(Recorded data)
┄┄┄┄┄┄┄┄┄┄┄┄┄┄┄┄┄┄┄┄
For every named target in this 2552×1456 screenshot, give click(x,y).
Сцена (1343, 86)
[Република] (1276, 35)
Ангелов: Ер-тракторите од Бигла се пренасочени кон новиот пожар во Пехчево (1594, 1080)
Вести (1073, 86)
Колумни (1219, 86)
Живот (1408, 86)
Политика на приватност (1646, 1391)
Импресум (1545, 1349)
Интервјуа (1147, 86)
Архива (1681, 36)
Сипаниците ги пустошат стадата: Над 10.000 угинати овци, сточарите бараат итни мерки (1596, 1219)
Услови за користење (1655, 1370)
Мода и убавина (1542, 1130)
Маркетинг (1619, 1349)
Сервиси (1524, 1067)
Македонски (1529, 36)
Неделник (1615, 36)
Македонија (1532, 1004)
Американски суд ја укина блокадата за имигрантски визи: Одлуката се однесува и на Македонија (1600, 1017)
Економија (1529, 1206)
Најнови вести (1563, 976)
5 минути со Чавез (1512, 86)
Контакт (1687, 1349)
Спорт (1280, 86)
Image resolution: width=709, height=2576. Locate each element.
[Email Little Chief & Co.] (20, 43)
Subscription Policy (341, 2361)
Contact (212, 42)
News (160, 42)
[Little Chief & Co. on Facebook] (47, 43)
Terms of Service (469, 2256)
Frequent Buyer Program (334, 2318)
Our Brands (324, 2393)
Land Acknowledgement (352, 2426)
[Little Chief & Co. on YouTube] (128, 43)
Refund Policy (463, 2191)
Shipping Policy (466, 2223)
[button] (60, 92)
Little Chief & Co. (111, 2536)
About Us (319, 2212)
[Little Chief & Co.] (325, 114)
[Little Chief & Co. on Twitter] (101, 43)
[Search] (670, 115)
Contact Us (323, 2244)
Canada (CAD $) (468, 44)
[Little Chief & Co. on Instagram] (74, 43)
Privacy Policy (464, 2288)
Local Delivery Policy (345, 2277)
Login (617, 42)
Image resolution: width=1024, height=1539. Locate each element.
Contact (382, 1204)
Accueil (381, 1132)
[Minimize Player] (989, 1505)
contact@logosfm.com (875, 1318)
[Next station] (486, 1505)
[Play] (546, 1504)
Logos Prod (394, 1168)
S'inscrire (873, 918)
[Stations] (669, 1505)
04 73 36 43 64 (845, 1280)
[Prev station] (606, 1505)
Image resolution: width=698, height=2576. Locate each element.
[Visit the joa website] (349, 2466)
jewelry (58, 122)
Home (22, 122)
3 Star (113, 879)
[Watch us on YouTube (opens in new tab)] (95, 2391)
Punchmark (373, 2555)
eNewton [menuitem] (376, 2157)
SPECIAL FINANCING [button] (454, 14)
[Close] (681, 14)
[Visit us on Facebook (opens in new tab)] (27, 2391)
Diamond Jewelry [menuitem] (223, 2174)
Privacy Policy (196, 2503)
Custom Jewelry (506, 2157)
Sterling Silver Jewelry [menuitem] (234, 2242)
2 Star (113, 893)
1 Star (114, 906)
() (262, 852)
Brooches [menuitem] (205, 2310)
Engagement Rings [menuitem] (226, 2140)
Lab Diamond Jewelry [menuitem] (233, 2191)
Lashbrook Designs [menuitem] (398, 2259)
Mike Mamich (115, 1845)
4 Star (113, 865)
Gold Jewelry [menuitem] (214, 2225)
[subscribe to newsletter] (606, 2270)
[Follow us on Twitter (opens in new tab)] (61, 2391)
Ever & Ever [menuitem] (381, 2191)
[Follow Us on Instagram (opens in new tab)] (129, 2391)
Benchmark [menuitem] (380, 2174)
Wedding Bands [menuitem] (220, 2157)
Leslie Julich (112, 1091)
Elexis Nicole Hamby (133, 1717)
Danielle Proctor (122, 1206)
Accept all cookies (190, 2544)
┄┄┄┄┄┄┄┄┄┄┄┄┄┄┄┄┄┄┄┄
§ The problem
Transcribe, exactly and without additions, the lines of the records above, beginning with the line that contains "Архива (1681, 36)" and ending with the line that contains "Image resolution: width=709, height=2576.", both included.

§ Task result
Архива (1681, 36)
Сипаниците ги пустошат стадата: Над 10.000 угинати овци, сточарите бараат итни мерки (1596, 1219)
Услови за користење (1655, 1370)
Мода и убавина (1542, 1130)
Маркетинг (1619, 1349)
Сервиси (1524, 1067)
Македонски (1529, 36)
Неделник (1615, 36)
Македонија (1532, 1004)
Американски суд ја укина блокадата за имигрантски визи: Одлуката се однесува и на Македонија (1600, 1017)
Економија (1529, 1206)
Најнови вести (1563, 976)
5 минути со Чавез (1512, 86)
Контакт (1687, 1349)
Спорт (1280, 86)
Image resolution: width=709, height=2576. Locate each element.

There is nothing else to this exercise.